A l'époque impériale son importance décrut
puisque les Romains préférèrent développer
le réseau routier de la Calabre et des Pouilles.
A l'époque byzantine fut construit le premier Château
(VIe siècle) et au siècle suivant, sous les
Lombards (VIIe siècle), la ville devint une partie
du Gastaldato du Latiniano. Au Xe siècle Ferrandina
redevint possession de l'Empire d'Orient mais en 1058 elle
fut conquise par le normand Robert Guiscard.
En 1456 la ville fut détruite par un tremblement de
terre et les habitants allèrent peupler le nouveau
centre de Ferrandina.
On a découvert des tombes de l'antiquité qui
contenaient des mobiliers funéraires qui peuvent remonter
aux VIIe et IVe siècles av. J.C.
Le centre actuel de la ville fut construit en 1490 par la
volonté du roi Frédéric d'Aragon qui
en 1494 lui donna le nom de Ferrandina pour commémorer
son père Ferrante. Les armoiries montrent six F qui
sont l’abréviation de cette phrase: Fridericus
Ferranti Filius Ferrandinam Fabbricare Fecit.
Ce fut un fief de Bernardo Castriota Scanderberg, puis de
Fabrizio Pignatelli et enfin de Garcìa de Toledo.
Après la fin de la féodalité (1806) Ferrandina
se rangea au côté des républicains et
participa aux soulèvements de la Charbonnerie de 1820
et 1821 ainsi qu’à ceux qui aboutirent à
l'unification de l'Italie.
Pendant la Seconde Guerre Mondiale la population se révolta
contre les gerarchi (= chefs, dignitaires) fascistes (septembre
1943).
Visite de la ville
Le centre de la ville est la Place du Plébiscite où
l’on peut visiter la belle Église Sainte-Marie-de-la-Croix
(1492) avec ses coupoles orientales et des statues en bois
du XVIe siècle.
De nombreux édifices religieux méritent une
visite: le Monastère Sainte-Claire (XIVe siècle),
le couvent Saint-François (XVIIe siècle), celui
des Capucins (XVIIe siècle) et, dans la zone la plus
haute de la ville, la belle Église Saint-Dominique.
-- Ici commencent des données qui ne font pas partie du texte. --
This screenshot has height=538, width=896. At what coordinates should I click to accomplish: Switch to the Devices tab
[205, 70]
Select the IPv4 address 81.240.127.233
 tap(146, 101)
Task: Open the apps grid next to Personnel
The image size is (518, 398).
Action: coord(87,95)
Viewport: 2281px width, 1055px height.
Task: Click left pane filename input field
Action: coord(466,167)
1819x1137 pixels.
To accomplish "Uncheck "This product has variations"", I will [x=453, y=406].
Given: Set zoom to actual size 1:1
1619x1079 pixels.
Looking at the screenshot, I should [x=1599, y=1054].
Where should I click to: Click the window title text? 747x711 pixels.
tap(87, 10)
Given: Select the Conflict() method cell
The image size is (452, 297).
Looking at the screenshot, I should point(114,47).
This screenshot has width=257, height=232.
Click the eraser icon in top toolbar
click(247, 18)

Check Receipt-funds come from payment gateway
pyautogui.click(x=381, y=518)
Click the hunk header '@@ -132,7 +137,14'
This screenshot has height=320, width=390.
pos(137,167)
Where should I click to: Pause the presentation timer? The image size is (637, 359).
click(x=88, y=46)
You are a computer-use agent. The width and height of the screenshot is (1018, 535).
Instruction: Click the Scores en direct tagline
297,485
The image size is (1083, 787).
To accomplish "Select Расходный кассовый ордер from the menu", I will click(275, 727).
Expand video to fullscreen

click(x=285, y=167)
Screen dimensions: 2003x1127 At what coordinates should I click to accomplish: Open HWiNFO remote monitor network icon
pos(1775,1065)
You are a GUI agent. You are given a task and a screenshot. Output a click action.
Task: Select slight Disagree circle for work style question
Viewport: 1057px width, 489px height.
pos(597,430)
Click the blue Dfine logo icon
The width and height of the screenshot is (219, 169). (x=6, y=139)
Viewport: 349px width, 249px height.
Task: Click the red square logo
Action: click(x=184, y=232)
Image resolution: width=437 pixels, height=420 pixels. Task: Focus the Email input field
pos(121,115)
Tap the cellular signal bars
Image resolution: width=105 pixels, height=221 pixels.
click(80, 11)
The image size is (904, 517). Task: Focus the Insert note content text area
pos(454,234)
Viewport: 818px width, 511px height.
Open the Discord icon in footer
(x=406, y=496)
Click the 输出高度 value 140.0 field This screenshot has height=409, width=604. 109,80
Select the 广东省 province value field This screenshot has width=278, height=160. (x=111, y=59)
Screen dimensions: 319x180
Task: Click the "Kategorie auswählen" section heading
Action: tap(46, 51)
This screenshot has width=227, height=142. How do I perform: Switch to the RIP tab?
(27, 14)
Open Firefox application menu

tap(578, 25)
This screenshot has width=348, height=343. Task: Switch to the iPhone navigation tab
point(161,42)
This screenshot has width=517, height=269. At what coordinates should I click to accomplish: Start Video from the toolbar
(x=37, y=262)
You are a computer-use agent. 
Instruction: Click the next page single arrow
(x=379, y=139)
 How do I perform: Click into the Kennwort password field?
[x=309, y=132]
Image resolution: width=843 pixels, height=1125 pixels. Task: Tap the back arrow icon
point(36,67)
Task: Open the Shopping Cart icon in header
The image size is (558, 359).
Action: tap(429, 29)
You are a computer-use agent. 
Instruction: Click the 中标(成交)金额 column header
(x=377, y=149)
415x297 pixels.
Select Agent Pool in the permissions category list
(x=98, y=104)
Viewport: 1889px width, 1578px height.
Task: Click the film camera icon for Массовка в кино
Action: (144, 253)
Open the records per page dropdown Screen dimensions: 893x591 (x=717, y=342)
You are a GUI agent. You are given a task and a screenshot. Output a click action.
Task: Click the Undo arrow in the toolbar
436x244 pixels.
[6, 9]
À ne pas manquer : le pittoresque Château d'Uggiano,
désormais en ruine et abandonné après
le tremblement de terre de 1453.
À voir absolument
Château d'Uggiano (VIe-Xe siècles); Couvent
Saint-François (1614); Église Saint-Antoine
(1615); Église-Mère Sainte-Marie-de-la-Croix
(1492); Ensemble monastique Sainte-Claire (XIVe siècle);
Palais Cantorio; Ensemble monastique Saint-Dominique (1517);
Palais Centola; Palais Lisanti; Église du Purgatoire;
Chapelle Sainte-Marie-de-la-Consolation; Chapelle Notre-Dame-des-Maux.